Mr. Secretary Stanley

said, that he entertained great respect for the hon. member for Essex but he entertained still higher respect for the House, and was anxious to save its time. It had then been sitting from six o'clock till twelve; and, though the hon. member for Essex might have been very agreeably employed—more agree ably than in listening to debates in that House—yet perhaps it would have been more becoming in him to address himself to the matter really under consideration, than to treat it with such indecent levity. The hon. Gentleman had told them, that he wanted to know the arguments by which the promoters of the measure had supported their views: if he did feel such an anxiety upon the subject, he had much better have attended in his place, and have listened to the statements and observations made on that side of the House. He was sure the House would not consent that those arguments should be repeated, even if any one were disposed to indulge the hon. Member with the repetition of them. In the course of to-morrow, the greater part of their constituents would be made aware of all that had taken place that night upon the question before the House; and he really must be allowed to refer the hon.

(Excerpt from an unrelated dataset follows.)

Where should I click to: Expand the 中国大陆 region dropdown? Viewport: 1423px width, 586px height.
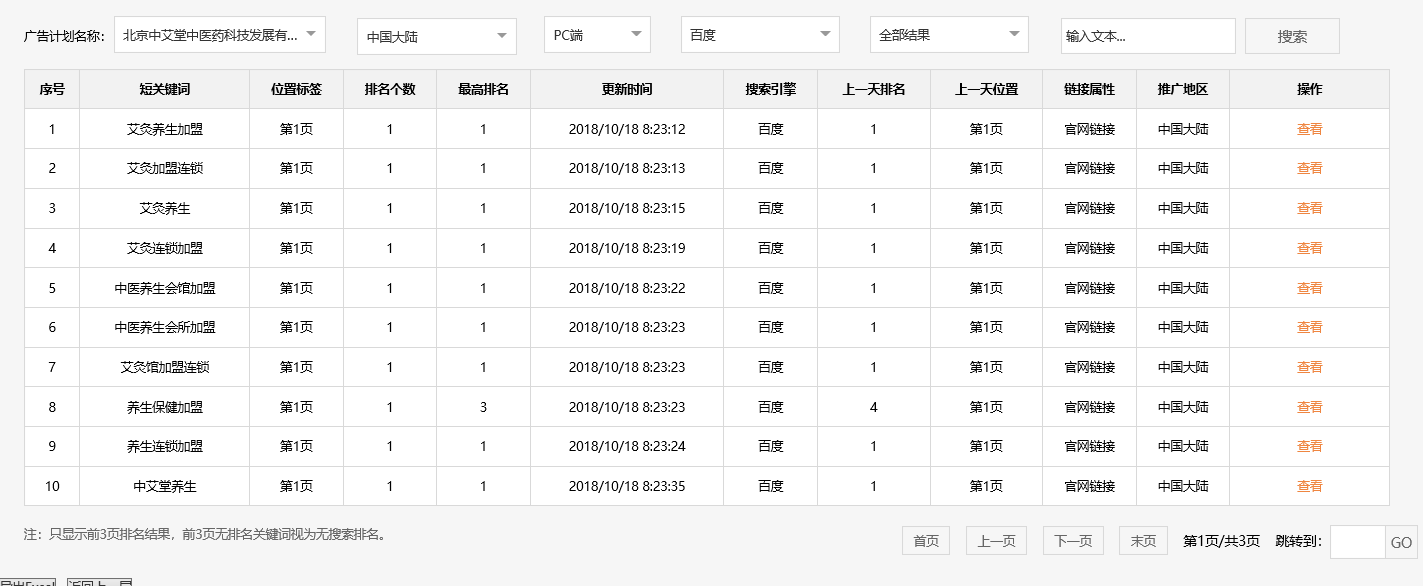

Gentle man to the same channels of information through which the country at large was usually made acquainted with what took place in that House. The hon. member for Essex seemed to apprehend the worst consequences from the proposed measure. He would ask the hon. Member, was he serious in supposing that the granting or the denial of compensation would tend, the one to tranquillize, and the other to disturb and excite the monied, mercantile, and commercial portions of the community? As to the Colonial legislatures, he had only to observe, that no act would be done—no step taken—without giving them an opportunity of expressing their sentiments.

Mr. Briscoe

, amidst loud cries of Question," objected to more than fifteen millions being granted, indeed, he thought eight or nine would be sufficient for the purpose. At the same time that he begged it to be understood that he was the advocate of a fair and liberal compensation.

The Committee divided on Mr. Fowell Buxton's Amendment: Ayes 142; Noes 277—Majority 135.

It also divided on Mr. Wason's Amendment: Ayes 21; Noes 383—Majority 362.

It also divided on Col. Evans's Amendment, that the mode of compensation should consist in lowering the duties on West-India produce: Ayes 22; Noes 346—Majority 324.

Mr. Briscoe moved, that the words "Fifteen Millions" be substituted for "Twenty Millions."

The Committee again divided: Ayes 56; Noes 304—Majority 248.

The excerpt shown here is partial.